In memoriam: mr. G. L. Bouman
In 1969 begon hij als aspirant-agent bij de politie in Rotterdam en in februari 2016 nam mr. Gerard Bouman afscheid als hoogste baas van 65.000 politiemensen bij de nationale politie. Zelden hebben politiemensen een beter voorbeeld gehad van hun versie van het verhaal ”van krantenjongen tot miljonair”.
Bouman, die maandag op 64-jarige leeftijd overleed, heeft een glansrijke loopbaan in publieke dienst gehad. Die leidde hem van motoragent tot officier van justitie en van spionnenchef bij de AIVD tot aan korpschef en kwartiermaker bij de nationale politie.
Politiebonden reageerden verslagen op het overlijden van de voormalig korpschef: „Bouman was altijd recht voor zijn raap”, zei Albert Springer van de Nederlandse Politiebond (NPB). „Hoewel we als vakbond kritisch waren en ook wel eens lijnrecht tegenover elkaar stonden, was Bouman altijd duidelijk in zijn keuzes. Dat heb ik in hem gewaardeerd.”
In december 2007 werd de in het Zuid-Hollandse Rhoon geboren Bouman benoemd tot hoofd van de Algemene Inlichtingen- en Veiligheidsdienst (AIVD), waar hij geconfronteerd werd met bezuinigingen en een reorganisatie doorvoerde.

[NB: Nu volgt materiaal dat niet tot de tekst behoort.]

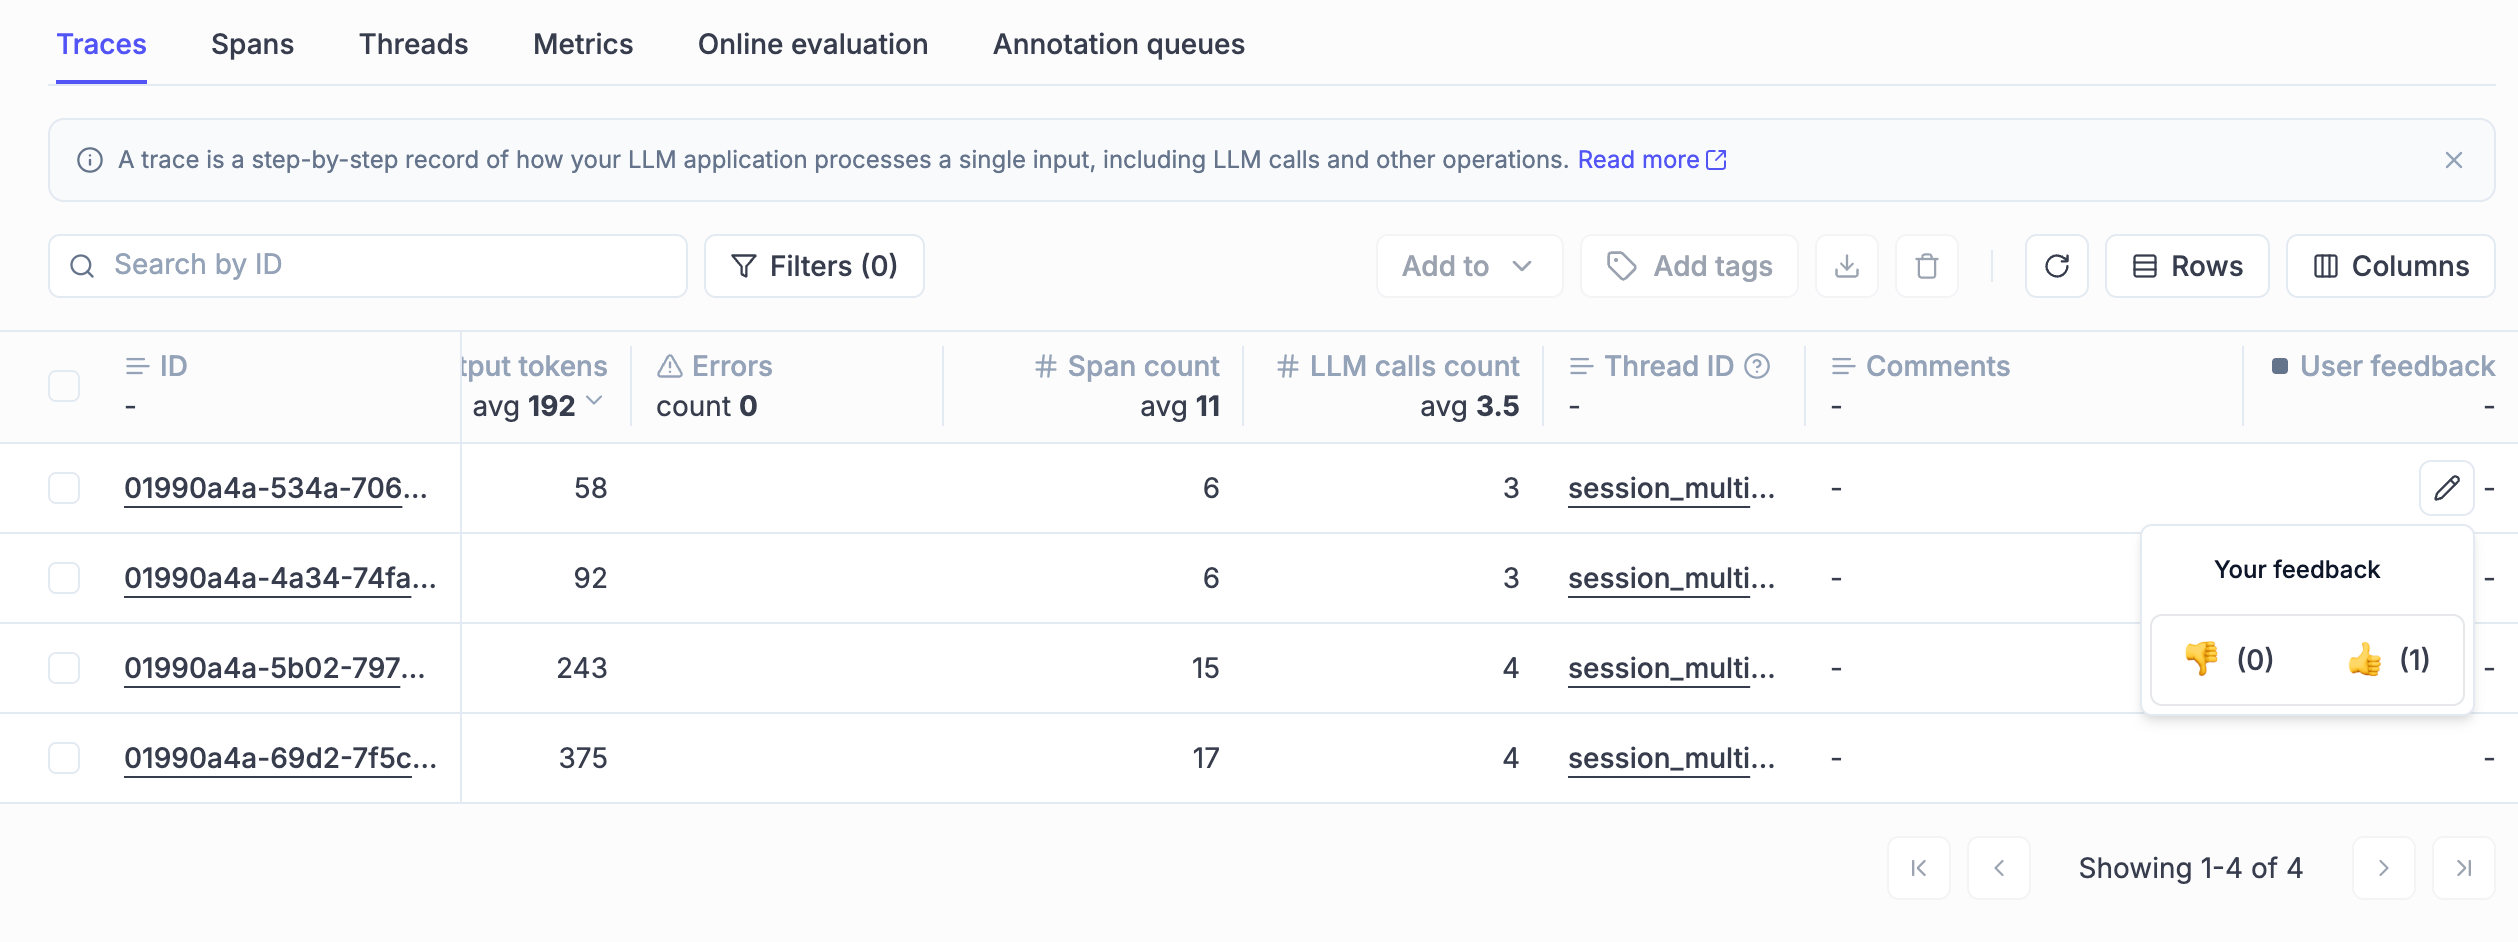Click the Search by ID field
The image size is (2518, 942).
click(367, 266)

Hij bereidde als kwartiermaker de vorming van het korps nationale politie voor: een mega-opdracht waarin hij 26 korpsen met hun eigen cultuur en koninkrijkjes moest afbreken en moest omvormen tot een nationale, eenduidig opererende veiligheidseenheid.
Die operatie leidde tot veel scheve gezichten, onder meer bij mensen die hoofdcommissaris van een korps waren en plotseling een baas boven zich kregen. Daarnaast was er veel gedoe met vakbonden, die opkwamen voor de rechten en werkomstandigheden van hun leden.
Bouman moest vele duizenden geesten rijp zien te maken voor een verhuizing, voor een nieuwe baan met nieuwe verantwoordelijkheden of voor een functie die een breuk in het carrièrepad betekende. Dat ging niet zonder vijanden te maken.
Bij alle waardering voor zijn werk brak één kwestie aan het einde van zijn loopbaan hem op: hij schroefde het budget van de centrale Oondernernemingsraad fors op tot 1,6 miljoen euro, met als doelstelling de cor zich goed te laten adviseren over de gevolgen van de reorganisatie. Een deel van het geld ging echter op aan reizen, feesten, etentjes en het inhuren van bijvoorbeeld imagocoaches. De voorzitter, Frank Giltay, zou daarin de vrije hand hebben gekregen van Bouman, luidde de beschuldiging aan zijn adres.
In een interview met het ANP, een van zijn laatste, zei Bouman opzettelijk lang te hebben gezwegen over die beschuldigingen. „Er is zo veel onzin geschreven, hoe krijg je het verzonnen?”
Hij zocht dit voorjaar de publiciteit omdat hij naar eigen zeggen in het onderzoek naar de cor „geconfronteerd werd met de vooringenomenheid van een lid van de onderzoekscommissie.”
Fel beet hij toen van zich af: „Ik ben er klaar mee om alleen maar de klappen op te vangen. Ik heb ongetwijfeld fouten gemaakt, want ik nam soms tien beslissingen per dag.”
De centrale ondernemingsraad van de politie zei maandag dat Bouman „als motor van de veranderingen een unieke, bijna onmenselijke prestatie heeft geleverd” bij het opbouwen van de nationale politie. Minister Blok van Veiligheid en Justitie noemde de oud-korpschef een gedreven en toegewijd man. „Ook als hij in de persoonlijke sfeer moeilijke tijden doormaakte, bleef hij op zijn post.”
Bouman was van 2013 tot begin vorig jaar de eerste korpschef van de nationale politie. Wat voor hem telde was –wat hij noemde– „het grotere verhaal.” Dat van een organisatie in verandering van 65.000 werknemers en met een budget van 5,2 miljard euro. Het is Boumans publieke nalatenschap na 46 dienstjaren bij de overheid.